Category Archives: Web Analytics

Apollo was the god of prophecy. His namesake is a digital insights time machine

Adam Greco has been doing digital analytics implementations since before Adobe bought Omniture (now Adobe Analytics). I go back nearly that far, and have religiously studied his blog posts on the topic. He’s saved me hours of work. So I was thrilled to talk to him the other day about a new product category invented by his latest employer Search Discovery: Apollo, an Analytics Management System. I’m impressed, but I’ll be calling it a Digital Insights Time Machine.

Here’s why:

Excellent Digital Governance

If you’ve been in my shoes, and Adam’s, you know the trouble an organization can get into if it doesn’t have buttoned-up digital governance. Like when an enterprise lacks a clear insights generation strategy.

You see, that strategy describes business goals and objectives. and from them, predicts the reports that will be needed. This measurement strategy answers the question, What user behaviors are needed to achieve our business goals? Many organizations skip this step, and go right to implementation … Often trusting analytics team members with little understanding of business (!). This leaves these implementation pros having to make a best guess at what reports the enterprise will need down the road.

Imagine you’re someone responsible for an implementation of Adobe Analytics, and the chat window lights up with a request from your boss’s boss. Or boss’s boss’s boss. “Can we get a report on XYZ?”

When there is excellent digital governance in place. the answer you give is almost certainly Yes. But if you don’t, you’re faced with telling someone in control of your career that the report requires metrics that are not currently measured. Worse, the implementation will take weeks or even months because a change to the digital analytics data layer will be needed, and IT has many hotter priorities.

If you’ve faced this moment of white hot panic, you probably have wished you could climb into a time machine and make sure those metrics get implemented out of the gate.

Apollo is that time machine.

The first thing you’ll see, if you get a demo like the one Adam showed me, is Apollo’s best practice library of business requirements, for reporting and insight generation.

The list is vast, literally hundreds of requirements.

########

Jobs:
a) In the Apollo post, what name does the author say he will use for Apollo?
b) Copy out the Apollo post between "If you’ve faced" and "and insight generation.", inclusive.
Rely only on the Apollo post for what comes next.

Given material:
########

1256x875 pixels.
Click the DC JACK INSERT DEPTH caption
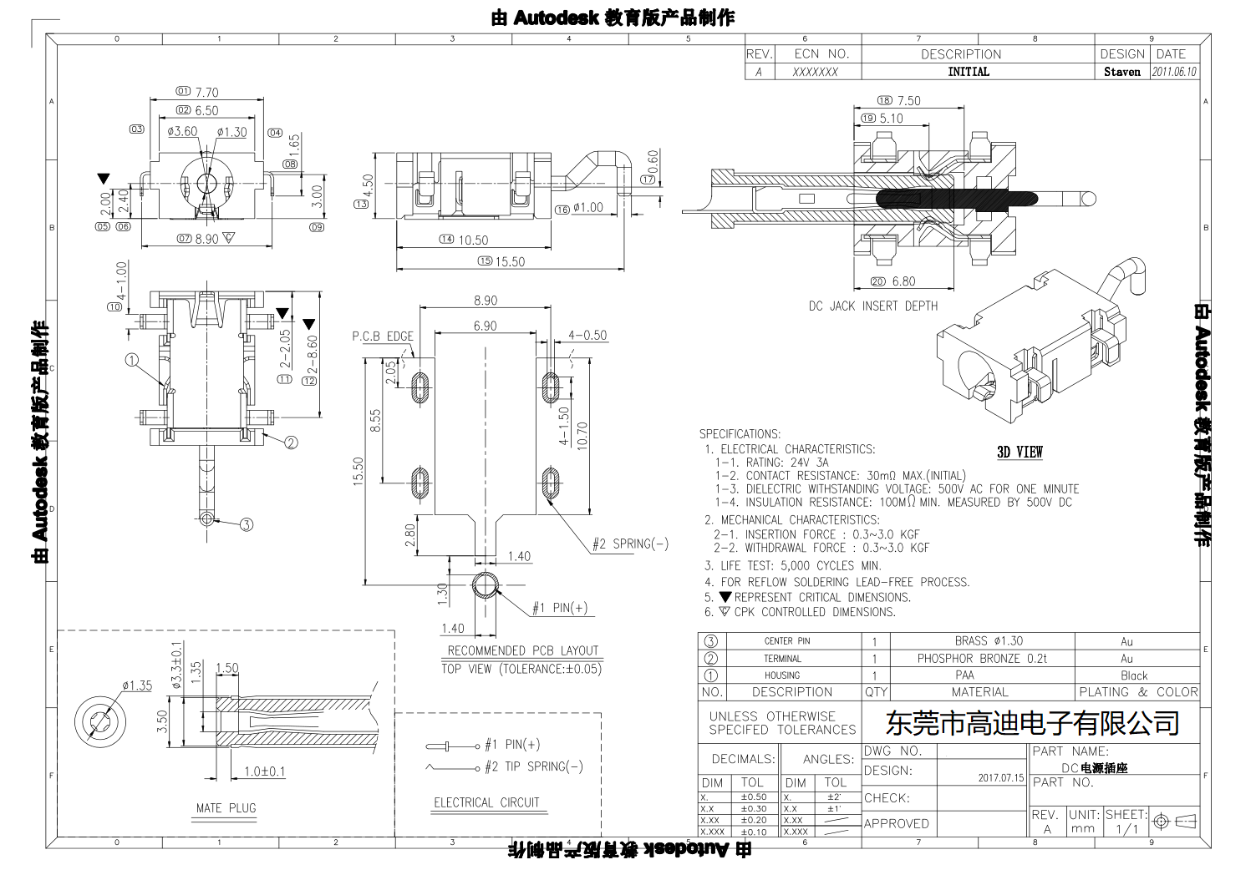[872, 306]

########

Results by task:
a) A Digital Insights Time Machine.

b)
If you’ve faced this moment of white hot panic, you probably have wished you could climb into a time machine and make sure those metrics get implemented out of the gate.

Apollo is that time machine.

The first thing you’ll see, if you get a demo like the one Adam showed me, is Apollo’s best practice library of business requirements, for reporting and insight generation.